• **WHAT THE TASK ASKS**
Go through the material below and tally every line with the string "Parenting". Reply with the number only.

• **AVAILABLE DATA**
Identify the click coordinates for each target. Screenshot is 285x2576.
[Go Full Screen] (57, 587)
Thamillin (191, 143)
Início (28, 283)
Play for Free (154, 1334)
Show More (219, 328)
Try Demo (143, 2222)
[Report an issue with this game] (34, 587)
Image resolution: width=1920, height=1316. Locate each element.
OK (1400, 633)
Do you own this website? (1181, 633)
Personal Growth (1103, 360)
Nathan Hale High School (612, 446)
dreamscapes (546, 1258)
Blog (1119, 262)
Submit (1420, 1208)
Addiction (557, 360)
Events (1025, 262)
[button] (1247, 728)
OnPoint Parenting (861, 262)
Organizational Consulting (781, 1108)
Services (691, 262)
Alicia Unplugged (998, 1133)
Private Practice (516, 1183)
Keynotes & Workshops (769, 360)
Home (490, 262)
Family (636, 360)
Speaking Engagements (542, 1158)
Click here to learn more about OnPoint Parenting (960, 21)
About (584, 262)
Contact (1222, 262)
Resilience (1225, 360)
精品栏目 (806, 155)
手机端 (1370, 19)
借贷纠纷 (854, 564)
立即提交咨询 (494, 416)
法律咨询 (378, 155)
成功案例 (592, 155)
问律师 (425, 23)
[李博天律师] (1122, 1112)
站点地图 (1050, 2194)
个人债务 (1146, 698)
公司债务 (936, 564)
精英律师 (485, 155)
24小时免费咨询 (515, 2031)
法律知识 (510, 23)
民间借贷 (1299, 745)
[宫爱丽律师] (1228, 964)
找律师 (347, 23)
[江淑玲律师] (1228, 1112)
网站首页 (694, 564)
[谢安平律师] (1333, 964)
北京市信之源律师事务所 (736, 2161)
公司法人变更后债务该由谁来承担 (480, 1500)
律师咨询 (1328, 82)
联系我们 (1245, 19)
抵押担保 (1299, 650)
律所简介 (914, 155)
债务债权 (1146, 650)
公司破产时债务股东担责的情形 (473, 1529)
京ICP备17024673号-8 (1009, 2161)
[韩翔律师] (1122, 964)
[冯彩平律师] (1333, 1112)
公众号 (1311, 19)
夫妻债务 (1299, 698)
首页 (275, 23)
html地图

• **TASK RESULT**
2